*What you are asked to do:* Copy out the entries below precisely; nothing is to be omitted.

*Material provided:*
————

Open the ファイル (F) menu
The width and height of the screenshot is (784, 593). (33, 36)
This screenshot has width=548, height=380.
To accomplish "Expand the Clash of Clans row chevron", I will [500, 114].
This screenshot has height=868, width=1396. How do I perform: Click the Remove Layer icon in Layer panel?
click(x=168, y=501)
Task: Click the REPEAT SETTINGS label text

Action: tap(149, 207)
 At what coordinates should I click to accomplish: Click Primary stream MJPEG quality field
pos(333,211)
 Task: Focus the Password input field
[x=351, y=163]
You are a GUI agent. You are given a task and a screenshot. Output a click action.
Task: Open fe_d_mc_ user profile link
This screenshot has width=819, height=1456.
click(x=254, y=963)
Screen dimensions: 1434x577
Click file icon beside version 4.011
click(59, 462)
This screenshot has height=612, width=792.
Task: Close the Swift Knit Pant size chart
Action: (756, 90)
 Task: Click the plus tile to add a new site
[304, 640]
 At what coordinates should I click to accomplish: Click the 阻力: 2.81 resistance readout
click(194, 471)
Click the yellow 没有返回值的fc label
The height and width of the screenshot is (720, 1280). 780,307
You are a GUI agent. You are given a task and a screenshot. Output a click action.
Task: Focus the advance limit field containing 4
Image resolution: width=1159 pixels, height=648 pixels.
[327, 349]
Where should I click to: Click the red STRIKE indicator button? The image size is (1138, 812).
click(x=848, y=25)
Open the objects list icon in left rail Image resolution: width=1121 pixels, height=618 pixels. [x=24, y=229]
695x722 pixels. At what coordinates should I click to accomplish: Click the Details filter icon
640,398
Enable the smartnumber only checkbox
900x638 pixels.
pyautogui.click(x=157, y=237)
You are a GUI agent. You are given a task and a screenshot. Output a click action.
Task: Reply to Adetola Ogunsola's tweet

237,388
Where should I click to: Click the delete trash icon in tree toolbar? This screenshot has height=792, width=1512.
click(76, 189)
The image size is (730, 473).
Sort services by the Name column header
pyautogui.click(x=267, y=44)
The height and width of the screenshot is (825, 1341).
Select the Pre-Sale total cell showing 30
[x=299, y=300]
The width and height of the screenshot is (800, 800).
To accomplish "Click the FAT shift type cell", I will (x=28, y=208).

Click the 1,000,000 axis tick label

————

*Result for this task:*
Open the ファイル (F) menu
The width and height of the screenshot is (784, 593). (33, 36)
This screenshot has width=548, height=380.
To accomplish "Expand the Clash of Clans row chevron", I will [500, 114].
This screenshot has height=868, width=1396. How do I perform: Click the Remove Layer icon in Layer panel?
click(x=168, y=501)
Task: Click the REPEAT SETTINGS label text

Action: tap(149, 207)
 At what coordinates should I click to accomplish: Click Primary stream MJPEG quality field
pos(333,211)
 Task: Focus the Password input field
[x=351, y=163]
You are a GUI agent. You are given a task and a screenshot. Output a click action.
Task: Open fe_d_mc_ user profile link
This screenshot has width=819, height=1456.
click(x=254, y=963)
Screen dimensions: 1434x577
Click file icon beside version 4.011
click(59, 462)
This screenshot has height=612, width=792.
Task: Close the Swift Knit Pant size chart
Action: (756, 90)
 Task: Click the plus tile to add a new site
[304, 640]
 At what coordinates should I click to accomplish: Click the 阻力: 2.81 resistance readout
click(194, 471)
Click the yellow 没有返回值的fc label
The height and width of the screenshot is (720, 1280). 780,307
You are a GUI agent. You are given a task and a screenshot. Output a click action.
Task: Focus the advance limit field containing 4
Image resolution: width=1159 pixels, height=648 pixels.
[327, 349]
Where should I click to: Click the red STRIKE indicator button? The image size is (1138, 812).
click(x=848, y=25)
Open the objects list icon in left rail Image resolution: width=1121 pixels, height=618 pixels. [x=24, y=229]
695x722 pixels. At what coordinates should I click to accomplish: Click the Details filter icon
640,398
Enable the smartnumber only checkbox
900x638 pixels.
pyautogui.click(x=157, y=237)
You are a GUI agent. You are given a task and a screenshot. Output a click action.
Task: Reply to Adetola Ogunsola's tweet

237,388
Where should I click to: Click the delete trash icon in tree toolbar? This screenshot has height=792, width=1512.
click(76, 189)
The image size is (730, 473).
Sort services by the Name column header
pyautogui.click(x=267, y=44)
The height and width of the screenshot is (825, 1341).
Select the Pre-Sale total cell showing 30
[x=299, y=300]
The width and height of the screenshot is (800, 800).
To accomplish "Click the FAT shift type cell", I will (x=28, y=208).

Click the 1,000,000 axis tick label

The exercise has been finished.